UC Metadata: prod.sap_raw
View Generation Style: different catalog
Destination Catalog: prod_business
Group Views into Dbs: Yes
Generate Comments: Yes
Parallelisation: 50
Result: every table under prod.sap_raw is decoded; the new views land in prod_business.<domain>.<view_name> (e.g. prod_business.fi.accounting_document_header, prod_business.sd.sales_order_header).
UC Metadata: prod.sap_ecc, prod.sap_s4hana, prod.legacy.customer_data
Include Source Name: as suffix
View Generation Style: different catalog
Destination Catalog: prod_business
Result: views named customer_data_legacy, material_master_sap_ecc, etc., so the source lineage stays visible.
- Databricks workspace with Unity Catalog enabled
- Access to Databricks Foundation Model APIs (the agent calls
ai_queryagainst a Foundation Model serving endpoint) - A Serverless SQL warehouse (the notebook runs on Serverless)
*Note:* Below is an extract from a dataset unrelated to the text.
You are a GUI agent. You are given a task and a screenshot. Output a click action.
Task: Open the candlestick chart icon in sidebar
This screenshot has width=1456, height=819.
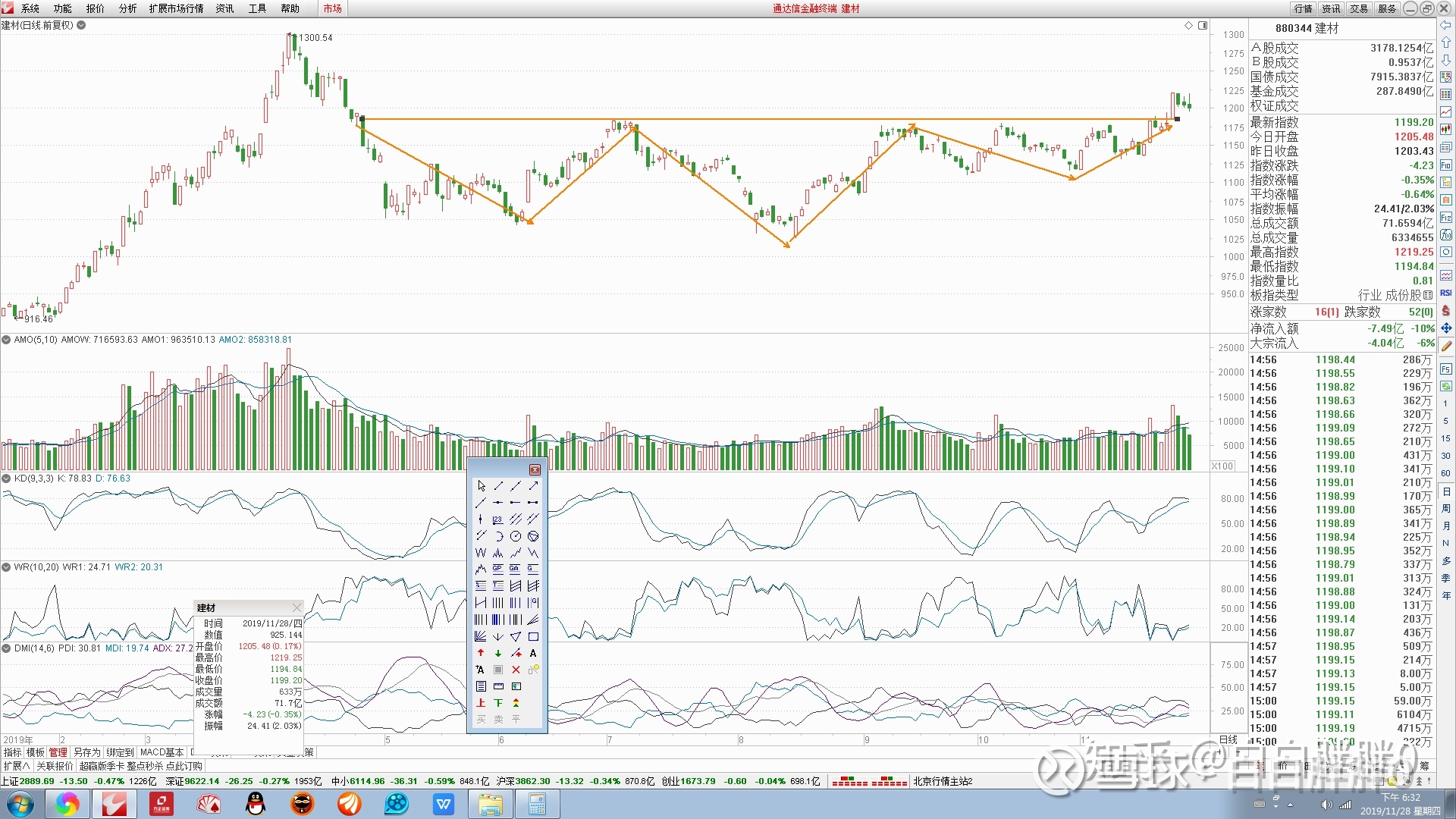pyautogui.click(x=1446, y=130)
- Permission to create views (and optionally schemas) in the destination catalog
Python dependencies are listed in requirements.txt and are pre-installed on standard Databricks runtimes.
Some columns were not decoded. By design. The agent keeps already-readable English column names verbatim; only cryptic SAP-style names are translated.
A view failed to create. Check the notebook output — the agent logs the failing SQL and the original Spark error. Most common causes: insufficient permissions on the destination catalog, or a column name that collides with an existing keyword. Re-run after fixing the underlying permission/naming issue.
The LLM returned an unexpected format.
The agent expects a strict CSV response. If the model strays, the parsing helper (parse_csv_decode_response) reports the row that failed. Re-running usually fixes it; if it persists, lower the parallelism widget so each call is processed independently.
Domain grouping placed views in the wrong schema.
The grouping pass is a single LLM call over the whole batch. For very large catalogs (1000s of tables) it can drift. Either disable grouping (group_views_into_dbs = No) and group manually, or run the agent over one source schema at a time.